_YOUR OBJECTIVE_. Write out the records again, exactly, leaving none out.

_EXTRACTED RECORDS_.

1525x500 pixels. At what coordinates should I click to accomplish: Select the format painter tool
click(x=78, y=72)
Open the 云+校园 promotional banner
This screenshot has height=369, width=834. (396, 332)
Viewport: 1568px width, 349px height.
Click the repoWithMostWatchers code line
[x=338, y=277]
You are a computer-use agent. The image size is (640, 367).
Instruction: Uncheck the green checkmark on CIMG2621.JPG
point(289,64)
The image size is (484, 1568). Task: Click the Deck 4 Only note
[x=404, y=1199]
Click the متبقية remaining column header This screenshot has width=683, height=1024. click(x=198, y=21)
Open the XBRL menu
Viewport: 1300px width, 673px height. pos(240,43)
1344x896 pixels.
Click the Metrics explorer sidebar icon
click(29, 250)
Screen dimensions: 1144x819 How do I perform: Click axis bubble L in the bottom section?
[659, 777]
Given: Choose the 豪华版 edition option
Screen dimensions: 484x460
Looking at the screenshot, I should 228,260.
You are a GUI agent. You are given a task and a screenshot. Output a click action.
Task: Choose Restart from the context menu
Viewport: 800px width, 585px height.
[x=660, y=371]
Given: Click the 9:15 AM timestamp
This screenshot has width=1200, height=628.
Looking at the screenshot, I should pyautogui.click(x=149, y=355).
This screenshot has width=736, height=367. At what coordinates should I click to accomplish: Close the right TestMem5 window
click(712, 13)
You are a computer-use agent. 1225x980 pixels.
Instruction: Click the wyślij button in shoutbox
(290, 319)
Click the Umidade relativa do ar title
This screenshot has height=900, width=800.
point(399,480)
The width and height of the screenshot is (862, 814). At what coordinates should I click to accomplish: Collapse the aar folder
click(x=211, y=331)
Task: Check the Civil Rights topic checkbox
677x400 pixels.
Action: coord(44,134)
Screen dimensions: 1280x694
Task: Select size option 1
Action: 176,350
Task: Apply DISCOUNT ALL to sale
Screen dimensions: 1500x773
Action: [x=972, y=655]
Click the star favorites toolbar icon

_SOLUTION TO THE EXERCISE_.
1525x500 pixels. At what coordinates should I click to accomplish: Select the format painter tool
click(x=78, y=72)
Open the 云+校园 promotional banner
This screenshot has height=369, width=834. (396, 332)
Viewport: 1568px width, 349px height.
Click the repoWithMostWatchers code line
[x=338, y=277]
You are a computer-use agent. The image size is (640, 367).
Instruction: Uncheck the green checkmark on CIMG2621.JPG
point(289,64)
The image size is (484, 1568). Task: Click the Deck 4 Only note
[x=404, y=1199]
Click the متبقية remaining column header This screenshot has width=683, height=1024. click(x=198, y=21)
Open the XBRL menu
Viewport: 1300px width, 673px height. pos(240,43)
1344x896 pixels.
Click the Metrics explorer sidebar icon
click(29, 250)
Screen dimensions: 1144x819 How do I perform: Click axis bubble L in the bottom section?
[659, 777]
Given: Choose the 豪华版 edition option
Screen dimensions: 484x460
Looking at the screenshot, I should 228,260.
You are a GUI agent. You are given a task and a screenshot. Output a click action.
Task: Choose Restart from the context menu
Viewport: 800px width, 585px height.
[x=660, y=371]
Given: Click the 9:15 AM timestamp
This screenshot has width=1200, height=628.
Looking at the screenshot, I should pyautogui.click(x=149, y=355).
This screenshot has width=736, height=367. At what coordinates should I click to accomplish: Close the right TestMem5 window
click(712, 13)
You are a computer-use agent. 1225x980 pixels.
Instruction: Click the wyślij button in shoutbox
(290, 319)
Click the Umidade relativa do ar title
This screenshot has height=900, width=800.
point(399,480)
The width and height of the screenshot is (862, 814). At what coordinates should I click to accomplish: Collapse the aar folder
click(x=211, y=331)
Task: Check the Civil Rights topic checkbox
677x400 pixels.
Action: coord(44,134)
Screen dimensions: 1280x694
Task: Select size option 1
Action: 176,350
Task: Apply DISCOUNT ALL to sale
Screen dimensions: 1500x773
Action: [x=972, y=655]
Click the star favorites toolbar icon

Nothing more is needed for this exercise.